What to do:
Leave the pictures out and write out exactly the lines from the top of the entries through the line containing "Screen dimensions: 1058x387".

Start of Data to examine

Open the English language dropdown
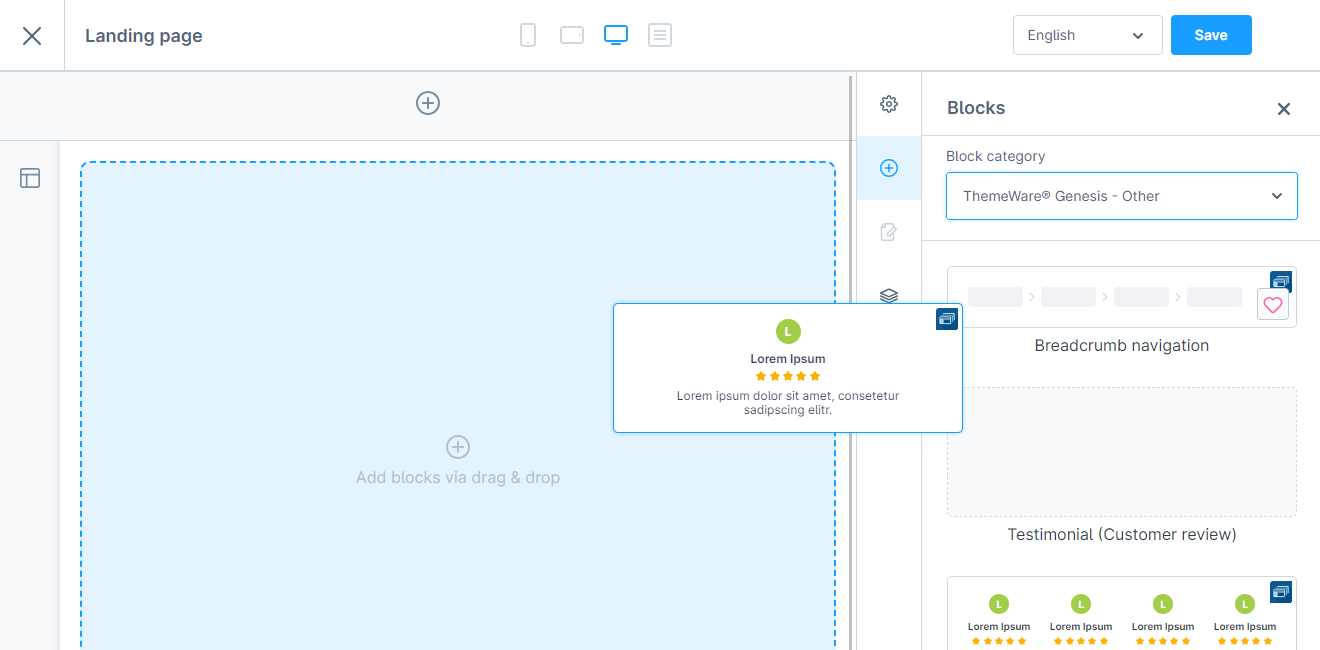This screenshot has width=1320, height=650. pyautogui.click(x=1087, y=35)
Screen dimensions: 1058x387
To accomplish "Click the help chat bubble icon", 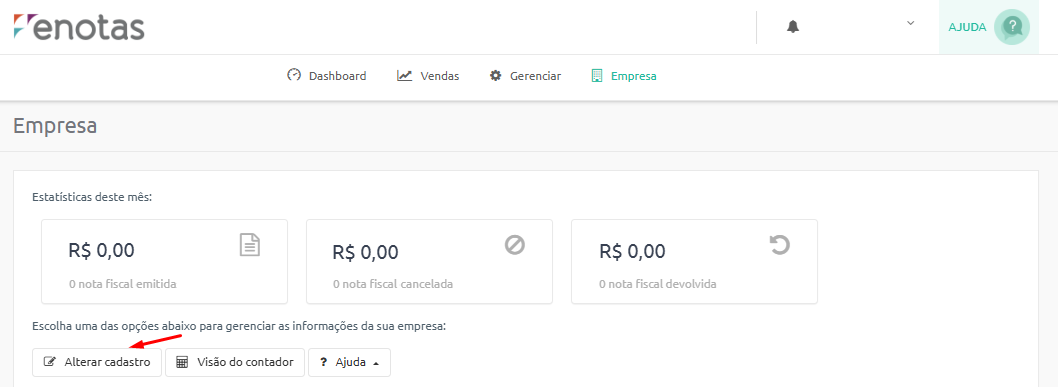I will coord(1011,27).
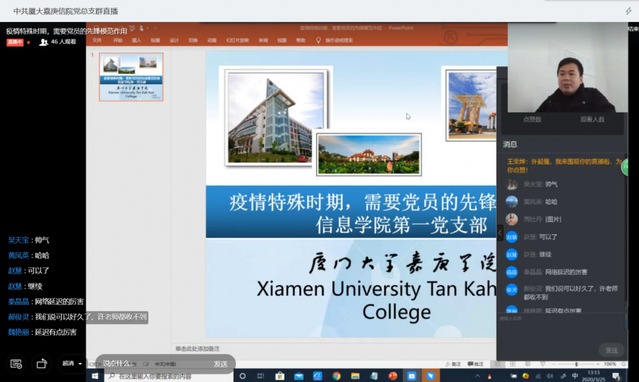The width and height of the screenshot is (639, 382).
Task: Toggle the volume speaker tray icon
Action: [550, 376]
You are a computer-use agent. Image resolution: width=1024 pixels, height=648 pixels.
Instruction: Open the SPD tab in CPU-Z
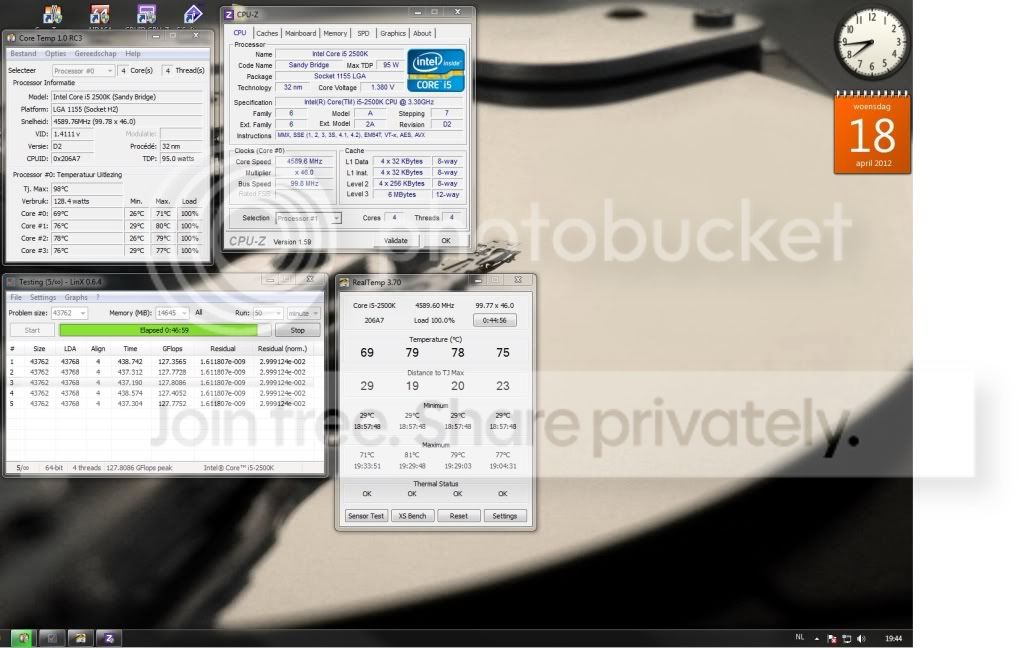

End of Data to examine

Response to this exercise:
Open the English language dropdown
This screenshot has width=1320, height=650. pyautogui.click(x=1087, y=35)
Screen dimensions: 1058x387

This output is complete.